Private transactions are seen as a means of avoiding public documentation and the marketing process of regular bond sales

Bloomberg noted a jump in transactions outside of the public eye, citing National Bank of Abu Dhabi’s head of debt origination Andy Cairns as saying it had helped manage 100 times more private deals so far this year than 2015.

“We have seen a significant uptick in the volume of private placement issuance,” he was quoted as saying, describing them as “a discrete means of accessing under-the-radar liquidity, albeit at higher cost, without contaminating their public curves.”

The International Monetary Fund expects fiscal deficits in the GCC region to reach almost $900bn by 2021.

Bloomberg said crude-exporters were rushing for funding before the US Federal Reserve raises interest rates and the Ramadan month slows business activity.

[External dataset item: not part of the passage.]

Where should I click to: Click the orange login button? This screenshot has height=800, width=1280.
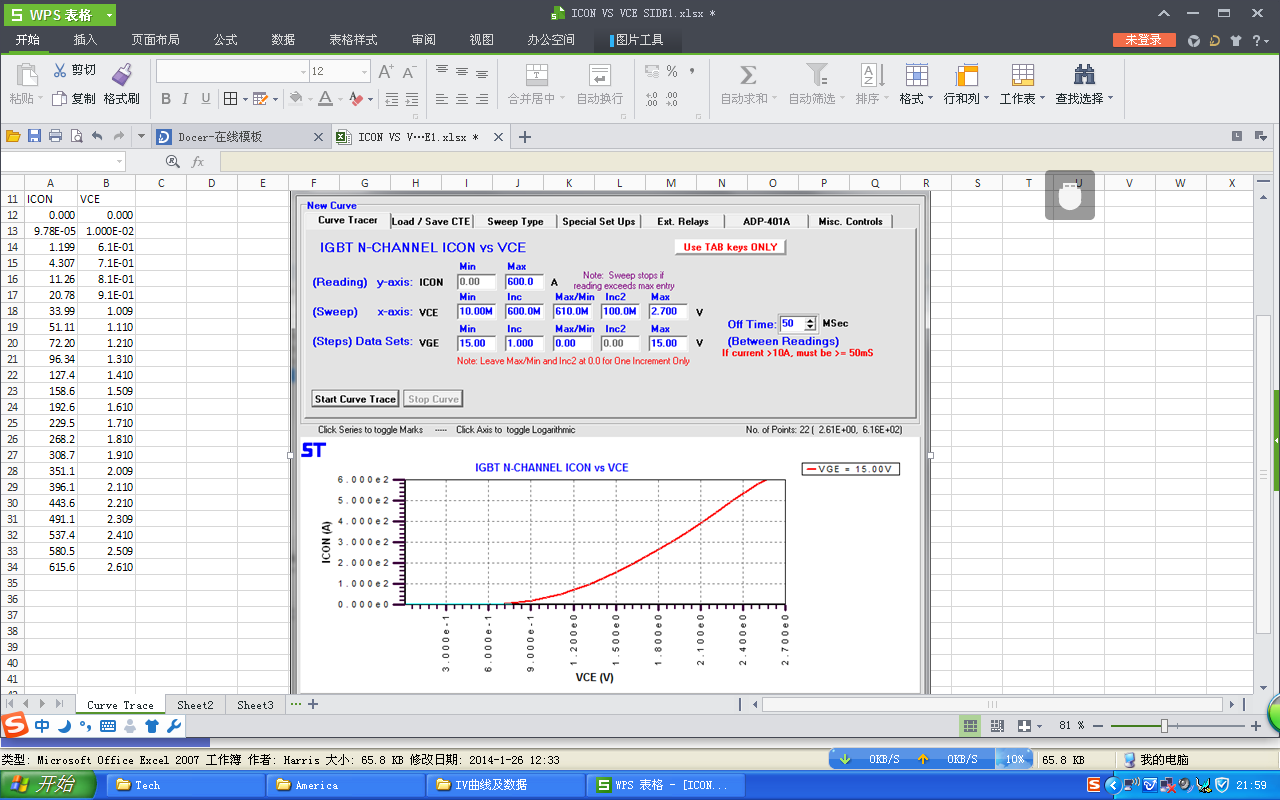point(1144,40)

The news service reported bond sales had climbed 32 per cent to-date this year to $15.9bn, following a $569m privately placed Sukuk by Dubai’s government in March and $499m raised by local bank Emirates NBD.

It also cited sources as saying Bahrain had tapped the dollar-bond market for the second time in three months with a $435m privately placed Sukuk and Oman’s government was marketing a private benchmark dollar-denominated security.

“Over the last year we have and are advising on issuances with a potential aggregate value of just short of $1bn across about ten transactions. It was a very active year and that’s continued into the first quarter,” law firm King & Spalding’s Dubai-based partner Rizwan Kanji told the news service.

Cairns was quoted as saying private placement were being issued almost exclusively by regional banks that recognise their funding costs are higher due to investors prioritising sovereign and corporate debt.